Charity sends over 27,000 books to NICU services

GLENS FALLS, NY (NEWS10) – A charity that sends thousands of children’s books to neonatal intensive care units at New York hospitals has just received its final numbers. This year, Glens Falls-based Project: Cameron’s Story did well with kids.

On Monday, Project: Cameron’s Story announced 27,158 books raised during this year’s book drive, the charity’s annual event in February. The total tops last year by nearly 2,000 books, all of which will end up in the hands of parents going through incredibly difficult times caring for prematurely born children. Donors purchased books online through an Amazon wishlist.

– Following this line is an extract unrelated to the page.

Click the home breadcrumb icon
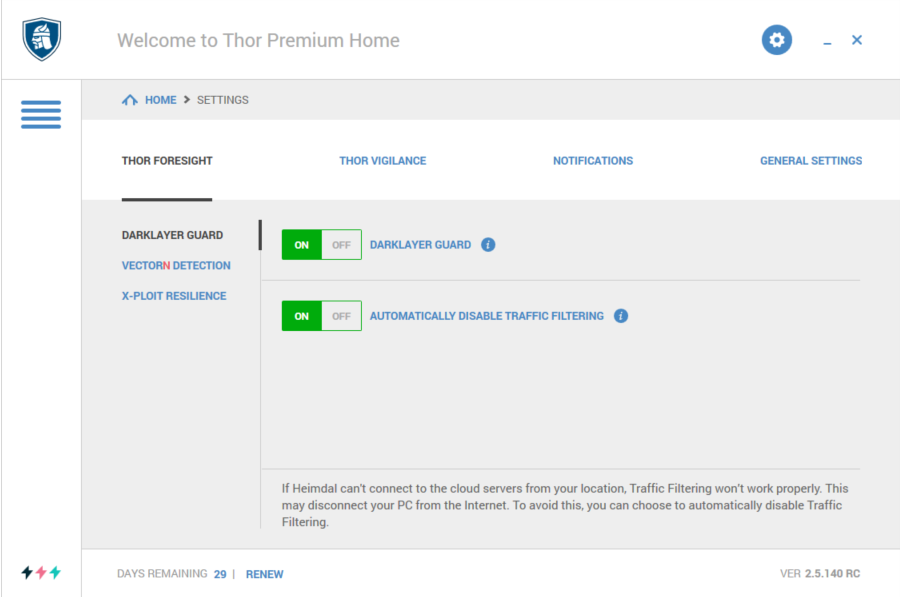The width and height of the screenshot is (900, 597). click(x=130, y=100)
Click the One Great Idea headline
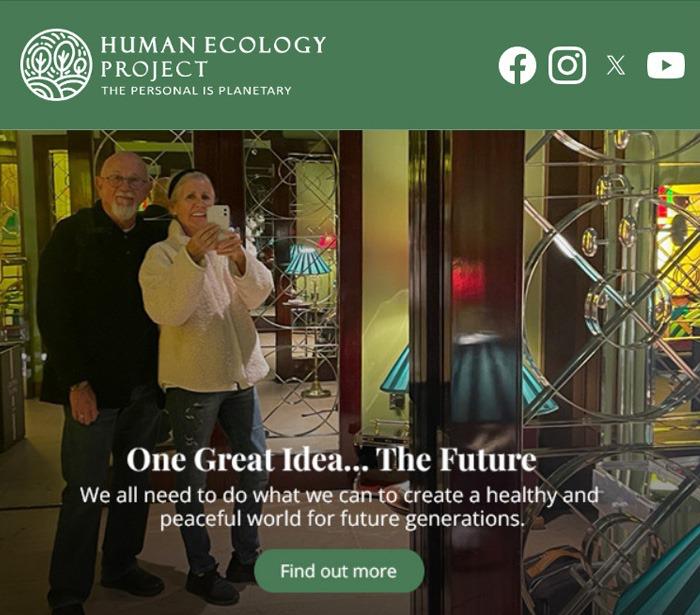This screenshot has width=700, height=615. pos(331,460)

“This is AMAZING,” Project: Cameron’s Story founder Sara Quartiers wrote on Monday. “So many babies and their families will benefit from the generosity of all of you. We simply couldn’t do it without your help! Thank you!”

These books will be distributed to 15 hospitals across New York State, ranging from Albany and Glens Falls to Buffalo and parts of New York. These books will go to parents whose children were born prematurely and who they cannot bond with through physical contact due to intensive care or various other complications. The project is named after Quartiers’ own deceased son, Cameron, whom she read to after he was born 16 weeks earlier.

Last year’s Project: Cameron’s Story was the first since COVID-19, after the 2020 fundraiser missed the start of the pandemic by weeks. After fears of a dip below 23,000 books raised in 2020, 2021 fundraising has risen to around 24,000. A list of 105 New York workplace and office fundraising sites encourages donors to choose books on the list and to buy them for the cause. In previous years, Barnes & Noble stores hosted collection sites, where customers could buy books on site for the cause.

All of these books are sent to the charity’s headquarters in Glens Falls for distribution. Quartiers says even numbers in the 20k don’t cover all premature births. The charity’s biggest beneficiary is Golisano Children’s Hospital in Syracuse, which alone sees more than 1,300 premature births a year.